General information
- Type: Powered parachute
- National origin: United States
- Manufacturer: Personal Flight
- Status: Production completed

History
- Developed from: Personal Flight Sky-Bike

= Personal Flight Sky-Bike Trike =

American powered parachute

The Personal Flight Sky-Bike Trike is an American powered parachute that was designed and produced by Personal Flight of Kent, Washington. Now out of production, when it was available the aircraft was supplied as a kit for amateur construction.

==Design and development==
A variant of the Personal Flight Sky-Bike, the Sky-Bike Trike adds a three-wheeled carriage to the Sky-Bike's seat pack, to turn the paramotor into a powered parachute. The three-wheeled frame carriage attaches in minutes, with a few ball-lock pins.

The aircraft was designed to comply with the US FAR 103 Ultralight Vehicles rules, including the category's maximum empty weight of 254 lb. The aircraft has a standard empty weight of 80 lb. It features a 374 sqft parachute-style wing, single-place accommodation, tricycle landing gear and a single 22 hp Zenoah G-25 engine in pusher configuration.
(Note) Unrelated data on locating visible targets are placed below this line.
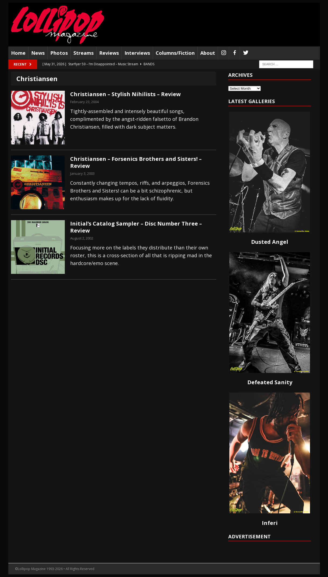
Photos (59, 53)
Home (18, 53)
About (207, 53)
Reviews (109, 53)
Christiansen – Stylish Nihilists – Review (125, 94)
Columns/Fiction (175, 53)
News (38, 53)
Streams (83, 53)
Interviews (137, 53)
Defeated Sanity (269, 382)
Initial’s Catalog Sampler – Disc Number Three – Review (136, 227)
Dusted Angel (269, 241)
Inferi (270, 523)
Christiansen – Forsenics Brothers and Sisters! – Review (136, 162)
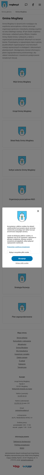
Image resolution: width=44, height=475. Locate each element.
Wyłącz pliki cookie (22, 263)
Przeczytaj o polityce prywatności (18, 247)
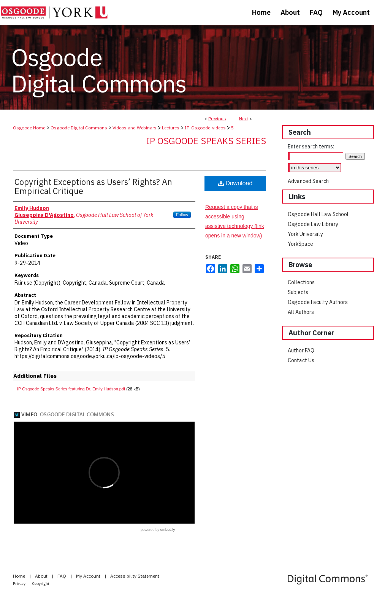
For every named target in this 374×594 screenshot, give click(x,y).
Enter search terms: (311, 146)
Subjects (298, 292)
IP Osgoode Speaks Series (206, 141)
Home (19, 576)
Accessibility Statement (134, 576)
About (42, 576)
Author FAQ (301, 350)
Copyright (40, 583)
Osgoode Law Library (313, 224)
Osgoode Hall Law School (318, 214)
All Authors (301, 312)
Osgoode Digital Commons (79, 128)
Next (243, 118)
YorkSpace (300, 243)
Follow (182, 214)
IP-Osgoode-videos (205, 128)
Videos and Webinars (135, 128)
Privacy (19, 583)
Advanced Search (308, 181)
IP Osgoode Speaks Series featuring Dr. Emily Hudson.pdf (71, 389)
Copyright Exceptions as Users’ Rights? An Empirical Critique (93, 186)
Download (235, 183)
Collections (301, 282)
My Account (88, 576)
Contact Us (301, 360)
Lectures (170, 128)
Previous (217, 118)
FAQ (62, 576)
The aircraft carriage is built from a combination of bolted and welded aluminium tubing. In flight steering is accomplished via handles that actuate the canopy brakes, creating roll and yaw. The main landing gear incorporates spring rod suspension. The aircraft has a typical empty weight of 80 lb and a gross weight of 450 lb, giving a useful load of 370 lb. With full fuel of 3 u.s.gal the payload for the pilot and baggage is 352 lb.